Reproduce every one of the entries below word for word, but leave out the pictures.

[Dataset entries]
[Start]
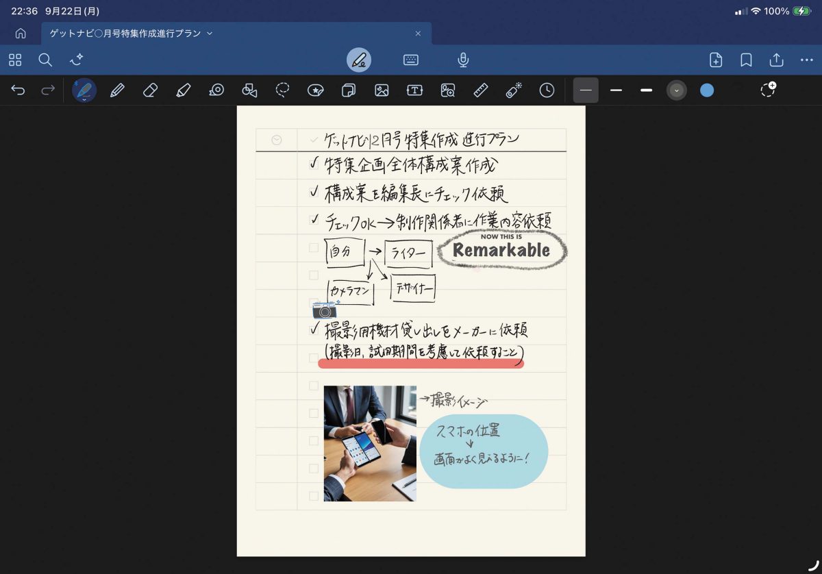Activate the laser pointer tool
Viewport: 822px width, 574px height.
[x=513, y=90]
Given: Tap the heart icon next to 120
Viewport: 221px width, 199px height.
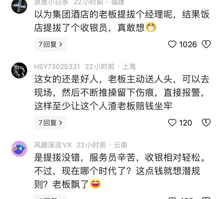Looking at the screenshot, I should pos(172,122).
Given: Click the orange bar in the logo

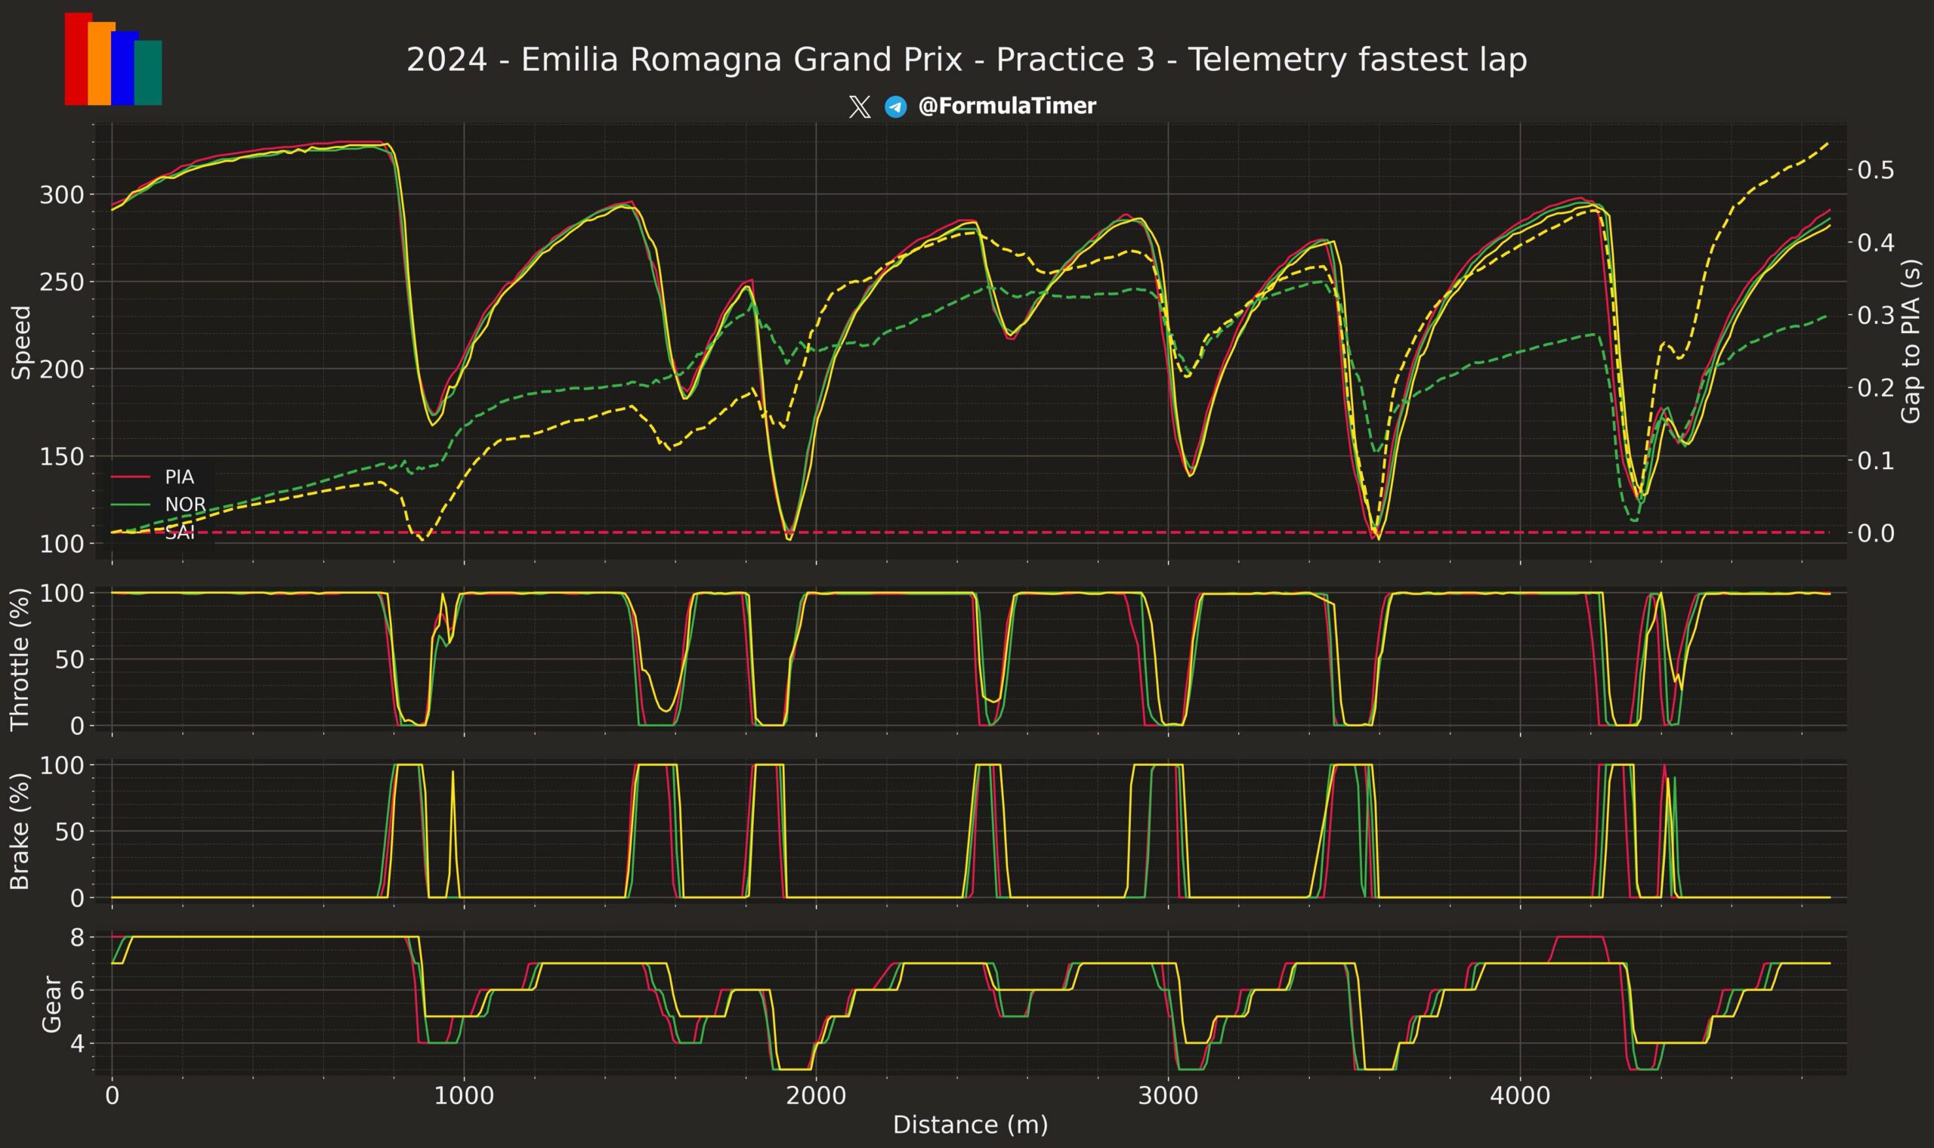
[End]
#### Reply
Activate the laser pointer tool
Viewport: 822px width, 574px height.
[x=513, y=90]
Given: Tap the heart icon next to 120
Viewport: 221px width, 199px height.
Looking at the screenshot, I should pos(172,122).
Given: Click the orange bar in the logo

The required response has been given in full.